Independently I was just wondering tonight why weather forecasting does not use some Machine Learning techniques as there is an abundance of training data. Wouldn't any number of regression ML algorithms find a more accurate prediction model? If Google did weather....
ML techniques certainly are being used to predict the weather, maybe just not at NOAA or the Weather Channel. The weather derivative industry[0] is an $8 billion dollar industry, making it larger than the entire rocket launch industry (public and private combined). Just as there are Elon Musks in the rocket launch industry, there are maverick hedge funds out there making a killing by predicting the weather using the latest Big Data tools.
Sometimes Machine Learning is the wrong approach. Direct mathematical modeling, if the underlying causal phenomenon are well known, bypasses the whole learning aspect of an explanatory system. Machine learning might help make sense of the residual noise that can't be accounted for with direct mathematical modeling. But at the level of sophistication that I've seen (predicting wind patterns using Finite Element Analysis methods mapped to topographical patterns fine-grained enough to model small buildings), I can't imagine any machine learning methods that could make any sense of the residual noise.
I agree that Machine Learning is not always the right approach but wouldn't it be a relatively inexpensive experiment to see if it could be used for more accurate predictions? I'm surprised that topographical patterns are mapped that precisely when ASOS and AWOs stations are so far apart. Also the weather data from commercial airplanes is so far above the surface that modeling small buildings would be meaningless.
I heard a talk from ex-Googler climate.com (now Monsanto) guys. Their forecasts were accurate enough to build a very profitable insurance business. I bet they used Bayesian rather than FEM techniques.
Is it that 'physics simulation' forecasting is best for short timescales (e.g. < 1 week in the uk), whilst ML can be better for estimating next year's weather statistics in some particular place? (Because your butterfly effect means that simulating the actual weather out to 1 year 'accurately' is not possible).
Presumably any short-term ML forecasting would use the physics simulation as it's main input, and then try to improve slightly on it (e.g. maybe you observe that in a particular small area, the rainfall is on average 10% more than the physics simulation, so your ML method would add 10%, giving you a slight forecast improvement)?
Do they also make raw sensor data available for free? I.e. if I wanted to build my own forecast system based on this code, I would still need all the data they collect with weather balloons, right?
I'd assumed that 'trials' meant 'snafu in a big software project'.
But actually it's about the butterfly effect making it impossible to get exact agreement between the old and new systems for forecasts longer than about 5 days.
You don't want the "raw sensor data". You need it after it's been processed to the appropriate level, to retrieve geophysically-relevant quantities (like temperatures and wind speeds) from the data that is measured. That is not done by the forecasters.
Fortran 90 is still the language computational stuff is made in today.
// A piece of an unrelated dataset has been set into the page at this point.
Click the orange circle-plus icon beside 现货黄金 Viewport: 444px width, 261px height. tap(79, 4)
I'm not convinced, however, that that choice is really for performance reasons over cultural reasons.
Still, Fortran 90 is hell of a lot better than Fortran 77, which unfortunately is the language of choice for some of the people I'm being asked to work with.
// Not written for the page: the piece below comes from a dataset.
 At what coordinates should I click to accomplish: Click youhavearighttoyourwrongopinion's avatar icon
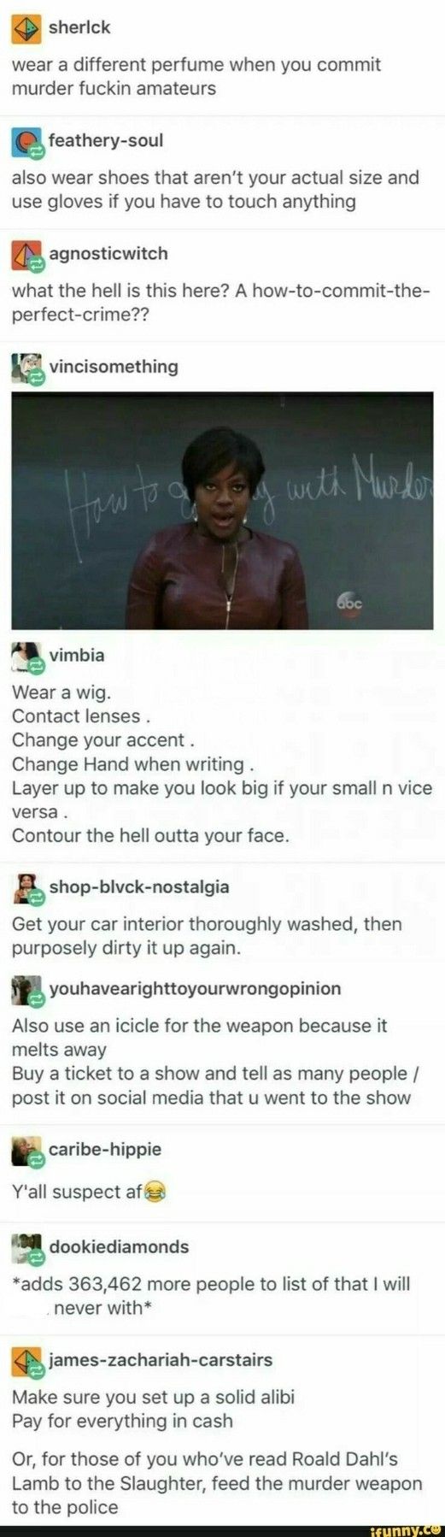tap(26, 990)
Indeed, automatic (and largely implicit) use of SIMD and OpenMP by the compiler is very very good with F90 compared to almost all other widely used languages.
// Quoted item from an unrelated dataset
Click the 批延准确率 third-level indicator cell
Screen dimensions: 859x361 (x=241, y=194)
I'm curious (really curious, although this might sound like a troll), have you ever tried a benchmark test on this? Things like this [0] come up every so often, and make me wonder about the efficiency advantage for coding in Fortran.
This is also relevant and insightful [1]. The top answer talks about Fortran's strict aliasing semantics.
[0] is a classic example of comparing programming languages attacking a problem with different algorithms.
I see that the author insults Fortran a couple of times, and I don't seen any indication that they tried to implement the better algorithm in Fortran. Did I miss something?
If you look at Julia[0] they have quite a lot of performance benchmarks and you will see that Fortran is always at or near the top. What is really important, from a numerical code point of view, is that with Fortran it is easy to be at the top by operating on matrices and vectors etc. You do not have to torture your mind and think too much to optimize your code, "remove the IF in the loops" is often just what you need.
I am writing code in Fortran 77/90 every day, I really really enjoy it. Calling your Fortran code from Python is also so easy that you can really have clear cut between data management in Python and computational work in Fortran.
imo, fortran90 is about the easiest language to follow - if language is all that is stopping you (and you know some other language already), then you should just pile straight in.
From looking at some of the code, what is hard for me to follow is the 'overall view'. The documentation (of the model) looks quite nicely done, but there must be a huge amount of fluid dynamics etc etc knowledge, that would take me years to learn.